La vicenda di Chicago è meno recente. Nel 2000 Prevost avrebbe autorizzato James Ray, un sacerdote accusato di aver abusato sessualmente molti ragazzi, a vivere in un convento di frati agostiniani vicino a una scuola elementare cattolica. Successivamente il cardinale Blase Cupich, arcivescovo metropolita di Chicago, avrebbe detto che quel convento non era una residenza appropriata per sacerdoti accusati di abusi.

Nel 2000 a Ray era stato vietato di celebrare messa già da nove anni: aveva ammesso di aver fatto dormire nel proprio letto e «abbracciato» almeno uno dei ragazzini che lo avevano accusato. Prima che Prevost lo autorizzasse a vivere nel convento di St. John Stone, gli era stato vietato di stare in un’altra residenza dell’arcidiocesi di Chicago perché si trovava nella stessa proprietà di un’altra scuola.
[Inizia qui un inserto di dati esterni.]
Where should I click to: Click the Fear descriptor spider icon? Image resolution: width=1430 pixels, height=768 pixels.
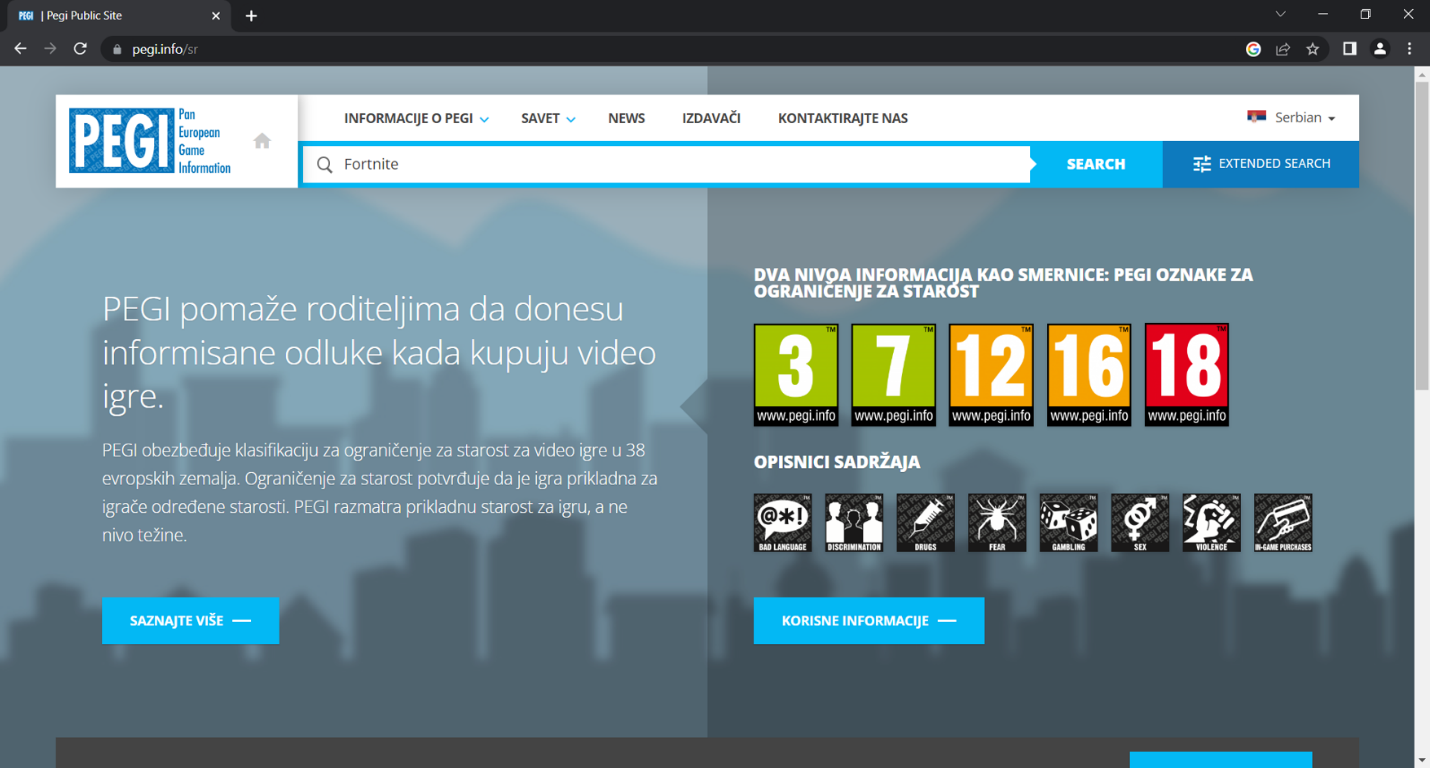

Nessuno, né Prevost né l’ordine, avvisò la scuola elementare vicina al convento di St. John Stone della presenza di Ray.

Da quando la vicenda ha ottenuto una nuova attenzione mediatica, nel 2021, Prevost non l’ha mai commentata pubblicamente e non ha mai risposto nel merito ad alcune domande del Chicago Sun-Times sull’approccio degli agostiniani nei confronti dei propri sacerdoti accusati di abuso sessuale.

Per quanto riguarda il caso peruviano, invece, ha fatto riferimento alla difesa della diocesi di Chiclayo. Il Vaticano ha negato che Prevost si sia comportato in modo scorretto nel caso peruviano e ha negato che avesse autorizzato lui la permanenza di Ray nel convento vicino alla scuola.